**Problem requirements**
The required output is the exact run of lines below that opens at the line with "[Evolution Gaming Mozambique] (49, 2203)" and closes at the line with "Cool Cat Casino Mozambique (18, 1817)".
--- Provided material Enclosed Below ---
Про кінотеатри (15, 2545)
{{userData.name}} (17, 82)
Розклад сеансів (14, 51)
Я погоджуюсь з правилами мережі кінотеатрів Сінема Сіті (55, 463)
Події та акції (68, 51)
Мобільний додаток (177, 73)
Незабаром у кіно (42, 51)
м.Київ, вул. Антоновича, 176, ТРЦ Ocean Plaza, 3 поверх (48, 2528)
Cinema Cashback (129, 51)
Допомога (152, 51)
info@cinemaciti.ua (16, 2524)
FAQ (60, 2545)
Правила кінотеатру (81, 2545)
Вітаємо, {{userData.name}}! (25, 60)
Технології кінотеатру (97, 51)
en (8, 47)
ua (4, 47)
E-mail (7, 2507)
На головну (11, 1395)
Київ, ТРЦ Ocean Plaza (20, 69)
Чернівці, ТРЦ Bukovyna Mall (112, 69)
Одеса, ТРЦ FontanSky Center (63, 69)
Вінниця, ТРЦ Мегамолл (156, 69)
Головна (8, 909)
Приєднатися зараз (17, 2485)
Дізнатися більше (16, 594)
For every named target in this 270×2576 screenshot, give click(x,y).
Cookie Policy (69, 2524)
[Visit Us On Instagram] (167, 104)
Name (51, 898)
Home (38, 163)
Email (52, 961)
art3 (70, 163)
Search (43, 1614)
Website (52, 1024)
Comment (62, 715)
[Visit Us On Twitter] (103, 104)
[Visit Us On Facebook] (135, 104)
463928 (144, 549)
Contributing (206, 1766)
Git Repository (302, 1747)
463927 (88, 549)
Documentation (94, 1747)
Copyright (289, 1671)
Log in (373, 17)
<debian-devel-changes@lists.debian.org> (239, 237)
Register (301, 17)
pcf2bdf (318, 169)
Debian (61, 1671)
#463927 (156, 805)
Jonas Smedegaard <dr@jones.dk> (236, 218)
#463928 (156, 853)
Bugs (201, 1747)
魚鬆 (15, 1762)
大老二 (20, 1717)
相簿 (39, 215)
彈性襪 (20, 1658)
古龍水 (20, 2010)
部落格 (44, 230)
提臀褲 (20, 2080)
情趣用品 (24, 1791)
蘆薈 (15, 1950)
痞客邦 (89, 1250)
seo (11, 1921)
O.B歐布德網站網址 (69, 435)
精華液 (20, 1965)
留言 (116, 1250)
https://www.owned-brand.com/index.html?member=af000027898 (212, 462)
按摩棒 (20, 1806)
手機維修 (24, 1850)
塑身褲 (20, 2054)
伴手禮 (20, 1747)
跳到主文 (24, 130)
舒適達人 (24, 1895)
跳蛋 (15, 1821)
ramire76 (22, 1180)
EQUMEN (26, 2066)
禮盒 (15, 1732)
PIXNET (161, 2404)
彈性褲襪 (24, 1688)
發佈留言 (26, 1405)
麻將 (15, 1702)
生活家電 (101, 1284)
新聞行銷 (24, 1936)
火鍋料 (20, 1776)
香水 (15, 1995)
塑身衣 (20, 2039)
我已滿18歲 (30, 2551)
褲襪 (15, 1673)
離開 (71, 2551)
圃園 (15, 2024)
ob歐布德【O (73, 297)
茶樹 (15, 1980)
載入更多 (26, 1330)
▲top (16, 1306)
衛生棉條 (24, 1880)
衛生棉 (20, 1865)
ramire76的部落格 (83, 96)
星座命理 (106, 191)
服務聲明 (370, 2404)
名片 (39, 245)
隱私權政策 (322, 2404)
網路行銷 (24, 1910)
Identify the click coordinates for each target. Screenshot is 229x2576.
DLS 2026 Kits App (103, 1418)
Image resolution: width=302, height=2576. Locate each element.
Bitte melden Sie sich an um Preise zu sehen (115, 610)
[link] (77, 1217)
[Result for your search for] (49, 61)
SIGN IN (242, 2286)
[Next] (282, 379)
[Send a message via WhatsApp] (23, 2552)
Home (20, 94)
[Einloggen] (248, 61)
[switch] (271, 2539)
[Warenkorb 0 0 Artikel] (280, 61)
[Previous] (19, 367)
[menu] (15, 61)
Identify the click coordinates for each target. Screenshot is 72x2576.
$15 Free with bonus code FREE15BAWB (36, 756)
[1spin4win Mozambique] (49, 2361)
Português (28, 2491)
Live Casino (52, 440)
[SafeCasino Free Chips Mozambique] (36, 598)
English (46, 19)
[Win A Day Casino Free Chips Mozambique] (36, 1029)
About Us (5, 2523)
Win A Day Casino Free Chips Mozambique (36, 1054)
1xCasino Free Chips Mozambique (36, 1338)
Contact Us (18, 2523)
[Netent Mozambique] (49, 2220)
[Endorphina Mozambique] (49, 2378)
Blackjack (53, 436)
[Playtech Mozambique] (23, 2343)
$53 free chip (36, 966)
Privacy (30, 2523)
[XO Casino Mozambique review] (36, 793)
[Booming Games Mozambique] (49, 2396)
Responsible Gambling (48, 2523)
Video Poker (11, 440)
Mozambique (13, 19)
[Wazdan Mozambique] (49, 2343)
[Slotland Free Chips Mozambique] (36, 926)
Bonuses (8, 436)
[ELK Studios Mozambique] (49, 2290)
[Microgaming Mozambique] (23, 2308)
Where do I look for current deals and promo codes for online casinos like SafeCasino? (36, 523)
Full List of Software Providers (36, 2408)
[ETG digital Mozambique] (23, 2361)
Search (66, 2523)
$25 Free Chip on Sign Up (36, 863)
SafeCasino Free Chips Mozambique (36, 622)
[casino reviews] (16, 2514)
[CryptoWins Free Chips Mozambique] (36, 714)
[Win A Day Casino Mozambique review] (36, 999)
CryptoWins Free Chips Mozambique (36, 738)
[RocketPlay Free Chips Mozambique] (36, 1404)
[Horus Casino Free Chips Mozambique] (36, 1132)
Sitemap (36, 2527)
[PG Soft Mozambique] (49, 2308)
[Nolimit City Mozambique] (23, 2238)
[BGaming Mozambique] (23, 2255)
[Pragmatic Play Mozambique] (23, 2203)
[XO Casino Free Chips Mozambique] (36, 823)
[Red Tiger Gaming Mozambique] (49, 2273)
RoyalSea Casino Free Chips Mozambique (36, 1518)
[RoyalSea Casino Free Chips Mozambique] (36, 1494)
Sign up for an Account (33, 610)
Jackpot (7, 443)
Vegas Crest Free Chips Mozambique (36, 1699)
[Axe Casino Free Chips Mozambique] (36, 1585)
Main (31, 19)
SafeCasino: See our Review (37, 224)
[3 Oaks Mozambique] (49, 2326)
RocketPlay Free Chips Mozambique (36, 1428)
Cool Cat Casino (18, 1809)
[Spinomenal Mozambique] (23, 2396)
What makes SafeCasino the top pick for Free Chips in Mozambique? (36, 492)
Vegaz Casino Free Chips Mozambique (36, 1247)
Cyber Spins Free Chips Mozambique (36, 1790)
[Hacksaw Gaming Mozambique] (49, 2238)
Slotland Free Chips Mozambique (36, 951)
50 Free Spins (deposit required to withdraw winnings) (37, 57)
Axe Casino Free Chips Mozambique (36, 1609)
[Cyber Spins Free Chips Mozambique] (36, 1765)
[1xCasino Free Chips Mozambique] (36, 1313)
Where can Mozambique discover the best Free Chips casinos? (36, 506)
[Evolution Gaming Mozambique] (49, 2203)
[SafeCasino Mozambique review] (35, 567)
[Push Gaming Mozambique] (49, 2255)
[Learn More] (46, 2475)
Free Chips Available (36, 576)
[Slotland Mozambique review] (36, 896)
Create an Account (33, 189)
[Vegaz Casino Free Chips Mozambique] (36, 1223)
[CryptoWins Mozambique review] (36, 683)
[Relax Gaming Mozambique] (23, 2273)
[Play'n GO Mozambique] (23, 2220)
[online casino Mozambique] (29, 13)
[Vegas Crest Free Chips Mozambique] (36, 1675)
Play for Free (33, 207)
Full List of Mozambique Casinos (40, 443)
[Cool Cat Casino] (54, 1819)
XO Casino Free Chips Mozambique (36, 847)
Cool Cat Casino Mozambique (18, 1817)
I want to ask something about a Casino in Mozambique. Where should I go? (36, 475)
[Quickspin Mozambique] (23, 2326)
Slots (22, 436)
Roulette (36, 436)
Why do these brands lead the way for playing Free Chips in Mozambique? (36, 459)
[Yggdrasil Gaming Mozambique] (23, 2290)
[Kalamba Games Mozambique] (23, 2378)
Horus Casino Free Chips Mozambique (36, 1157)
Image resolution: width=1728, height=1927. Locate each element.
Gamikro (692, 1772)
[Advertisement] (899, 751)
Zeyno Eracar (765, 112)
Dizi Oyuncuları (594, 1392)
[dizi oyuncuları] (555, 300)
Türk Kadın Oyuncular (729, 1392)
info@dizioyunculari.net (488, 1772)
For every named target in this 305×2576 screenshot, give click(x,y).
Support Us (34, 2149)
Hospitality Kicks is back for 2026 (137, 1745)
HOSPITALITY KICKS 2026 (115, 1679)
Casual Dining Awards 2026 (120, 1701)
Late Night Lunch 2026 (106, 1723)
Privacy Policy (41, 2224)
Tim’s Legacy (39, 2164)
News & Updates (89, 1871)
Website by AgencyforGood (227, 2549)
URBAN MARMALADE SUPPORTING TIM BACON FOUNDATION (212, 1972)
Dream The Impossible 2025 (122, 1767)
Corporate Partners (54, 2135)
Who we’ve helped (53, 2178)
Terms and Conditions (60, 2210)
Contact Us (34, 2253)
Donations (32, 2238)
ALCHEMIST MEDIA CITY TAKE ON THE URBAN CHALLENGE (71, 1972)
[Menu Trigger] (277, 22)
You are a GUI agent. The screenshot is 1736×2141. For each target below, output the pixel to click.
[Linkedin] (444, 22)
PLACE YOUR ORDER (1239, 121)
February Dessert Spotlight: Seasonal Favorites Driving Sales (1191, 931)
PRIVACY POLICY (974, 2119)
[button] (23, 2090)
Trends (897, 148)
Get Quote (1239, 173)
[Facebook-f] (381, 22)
--- End of Enclosed Provided material ---
**Response to this task**
[Evolution Gaming Mozambique] (49, 2203)
[SafeCasino Mozambique review] (35, 567)
[Push Gaming Mozambique] (49, 2255)
[Learn More] (46, 2475)
Free Chips Available (36, 576)
[Slotland Mozambique review] (36, 896)
Create an Account (33, 189)
[Vegaz Casino Free Chips Mozambique] (36, 1223)
[CryptoWins Mozambique review] (36, 683)
[Relax Gaming Mozambique] (23, 2273)
[Play'n GO Mozambique] (23, 2220)
[online casino Mozambique] (29, 13)
[Vegas Crest Free Chips Mozambique] (36, 1675)
Play for Free (33, 207)
Full List of Mozambique Casinos (40, 443)
[Cool Cat Casino] (54, 1819)
XO Casino Free Chips Mozambique (36, 847)
Cool Cat Casino Mozambique (18, 1817)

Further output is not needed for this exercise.